WHEN IBM and StorageTek (now owned by Sun) first introduced virtual tape libraries (VTLs) in the late 1990s, the...
problem they were trying to solve was different from what VTLs are addressing today. VTLs were initially designed to improve tape cartridge utilization, says Dianne McAdam, senior analyst and partner at Data Mobility Group, Nashua, NH, but the technology has evolved into a way to improve backup times and speed restores.
To that end, VTL users are keeping more backup data online, rather than spooling it off to tape. Instead of a few days of backups, users routinely hold weeks, if not months, of backups on their VTLs, says Don Mead, VP of marketing at storage software vendor FalconStor Software. One customer has more than a petabyte of backup data stored on a VTL, he says. "When we first introduced a VTL, we never imagined the amount of data users would put behind it."
But no matter how cheap it gets, disk still isn't nearly as cheap as tape, and some users are bumping into the hard financial reality of keeping weeks' worth of backups online. "One of a VTL's shortcomings is that it uses a lot of disk space," says Brian Biles, co-founder and VP of marketing at Data Domain, which makes disk-based data-protection appliances and gateways.
One way a VTL can soften the financial blow of storing backups online is by compressing the data. Some VTLs like FalconStor's do software-based compression and, last month, Neartek announced that its recently released Virtual Storage Engine 3.0 can now be equipped with a PCI-based gzip hardware compression board for up to 2:1 compression without degrading performance.
Longer term, however, VTLs will probably adopt a more aggressive compression technique--data reduction. Data reduction keeps track of the blocks the VTL has seen and, rather than storing a block it has seen previously, it only stores a pointer to it.

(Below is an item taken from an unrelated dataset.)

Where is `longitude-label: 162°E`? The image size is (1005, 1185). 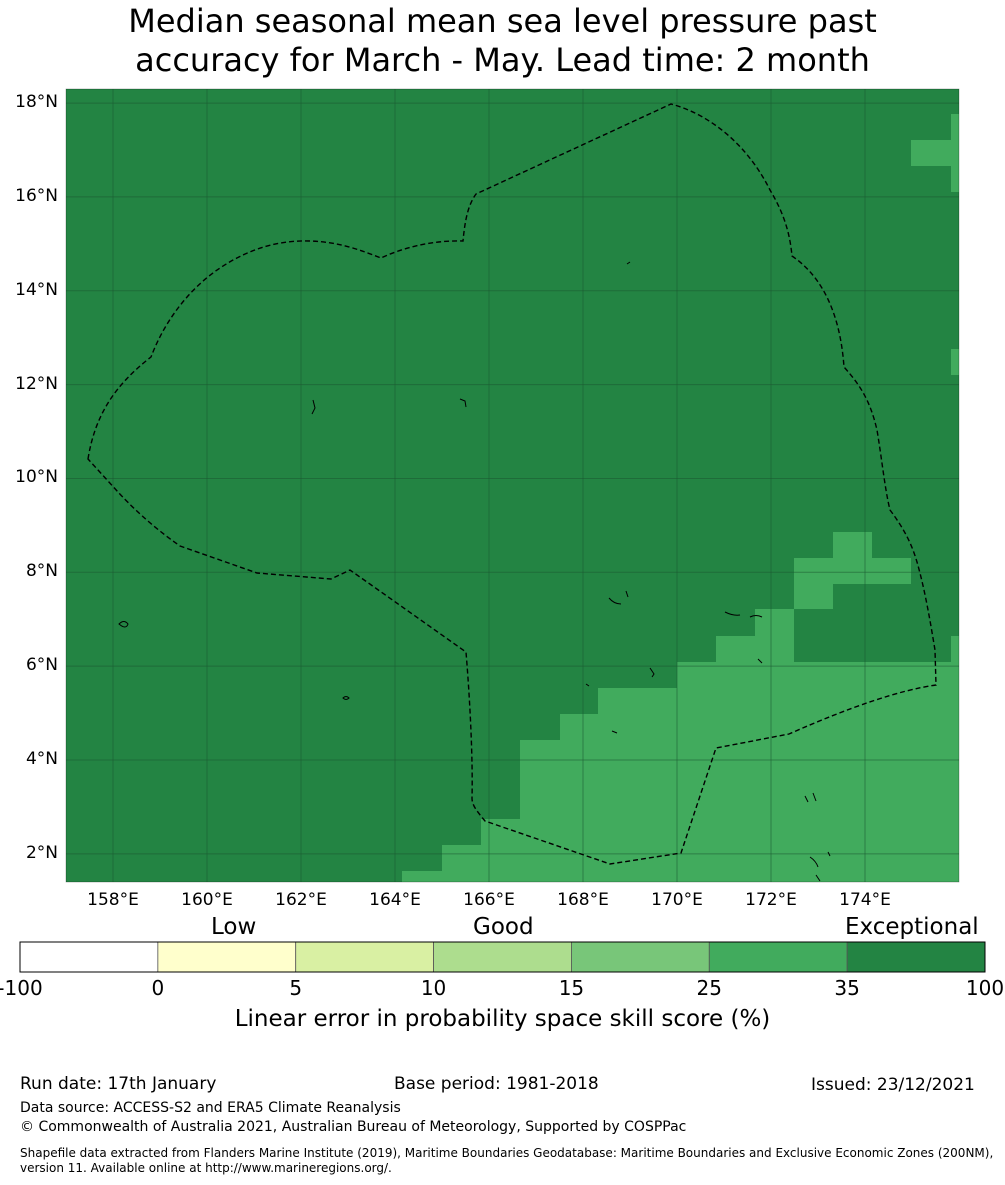
longitude-label: 162°E is located at coordinates (301, 900).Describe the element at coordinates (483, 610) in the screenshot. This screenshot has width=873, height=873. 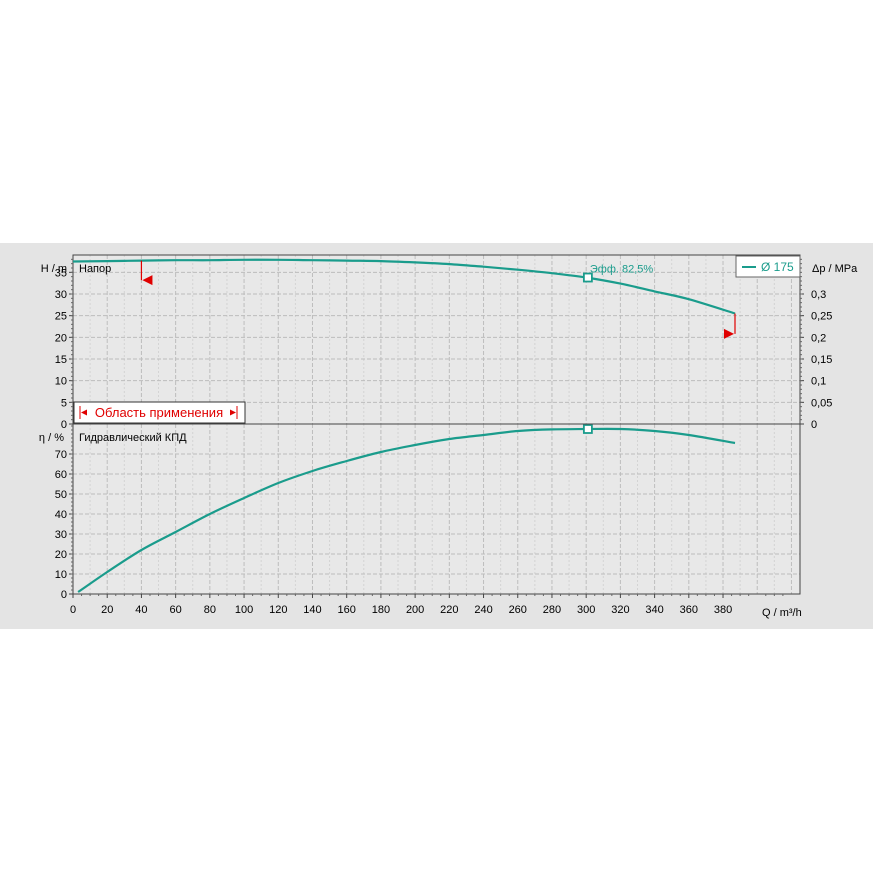
I see `x-tick-label: 240` at that location.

In the data-protection space, Data Domain and Avamar both use data reduction in their data-protection platforms; last summer, EMC VTL spin-off Diligent Technologies announced its ProtectTier platform with data de-duplication technology that can reportedly provide up to 25 times data reduction.
Last month, Data Domain announced that it would join the VTL fray and add a VTL/Fibre Channel interface to its platform, rather than the Ethernet-accessible file-system interface it has used thus far. "There are some cases where Fibre Channel is the default [in the data center] or where a tape library is the only thing that they understand," says the firm's Biles. "VTL is just an interface," he notes, so by adding a VTL interface, "we're just saying it's a non-issue."
Mead says FalconStor will also introduce data-reduction technology this year. That's significant because FalconStor's VTL software is at the core of numerous VTL offerings, including 3PAR's new Utility VTL, Copan Systems' Revolution family, EMC's Clariion Disk Library and Sun's Virtual Tape Library. It's also thought to be behind IBM's Virtualization Engine TS7510.
But Data Mobility Group's McAdam warns users not to let their expectations for data reduction get too high--at least not at first. One user McAdam knows reports getting 17:1 compression, but it took him six weeks to see it. "You don't get it right off the bat," says McAdam, adding that the data-reduction software has to start "seeing the repetitive patterns."